■ **Your assignment**
Say how many lines of the listing below include the word "will", with no other output.

■ **Records for processing**
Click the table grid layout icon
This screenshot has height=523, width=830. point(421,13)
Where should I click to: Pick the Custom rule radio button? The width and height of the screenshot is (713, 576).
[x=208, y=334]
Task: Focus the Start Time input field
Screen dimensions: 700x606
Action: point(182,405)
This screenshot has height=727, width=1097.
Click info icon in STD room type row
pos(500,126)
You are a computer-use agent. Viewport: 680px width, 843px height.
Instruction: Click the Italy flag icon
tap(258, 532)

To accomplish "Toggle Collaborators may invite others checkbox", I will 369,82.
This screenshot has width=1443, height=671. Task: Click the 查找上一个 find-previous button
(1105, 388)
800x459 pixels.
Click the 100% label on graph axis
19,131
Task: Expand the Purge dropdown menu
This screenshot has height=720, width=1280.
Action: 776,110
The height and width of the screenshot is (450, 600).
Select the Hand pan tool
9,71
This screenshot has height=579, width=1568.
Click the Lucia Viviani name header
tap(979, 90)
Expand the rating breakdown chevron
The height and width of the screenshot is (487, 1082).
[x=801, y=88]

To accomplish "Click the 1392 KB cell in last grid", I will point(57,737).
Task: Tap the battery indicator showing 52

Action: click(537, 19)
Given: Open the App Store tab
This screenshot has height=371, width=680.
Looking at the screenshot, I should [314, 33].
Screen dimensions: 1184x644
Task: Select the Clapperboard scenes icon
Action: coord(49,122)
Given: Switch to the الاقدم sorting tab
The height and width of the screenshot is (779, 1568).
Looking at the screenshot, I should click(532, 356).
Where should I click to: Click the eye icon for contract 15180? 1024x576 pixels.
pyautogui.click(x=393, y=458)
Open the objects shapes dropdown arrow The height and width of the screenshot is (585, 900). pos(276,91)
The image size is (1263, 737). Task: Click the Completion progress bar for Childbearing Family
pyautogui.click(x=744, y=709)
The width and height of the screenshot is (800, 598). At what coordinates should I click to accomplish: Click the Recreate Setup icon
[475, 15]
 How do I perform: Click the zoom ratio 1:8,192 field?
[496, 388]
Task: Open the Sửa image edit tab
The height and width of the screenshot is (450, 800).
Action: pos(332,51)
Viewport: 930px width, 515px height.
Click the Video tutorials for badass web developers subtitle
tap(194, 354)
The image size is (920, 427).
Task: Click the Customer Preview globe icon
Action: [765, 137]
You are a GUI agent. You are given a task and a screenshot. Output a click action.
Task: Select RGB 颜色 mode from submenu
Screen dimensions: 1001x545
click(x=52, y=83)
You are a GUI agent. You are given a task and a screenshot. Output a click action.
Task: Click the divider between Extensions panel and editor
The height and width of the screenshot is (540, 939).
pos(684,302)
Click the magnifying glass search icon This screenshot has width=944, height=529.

■ **Result**
2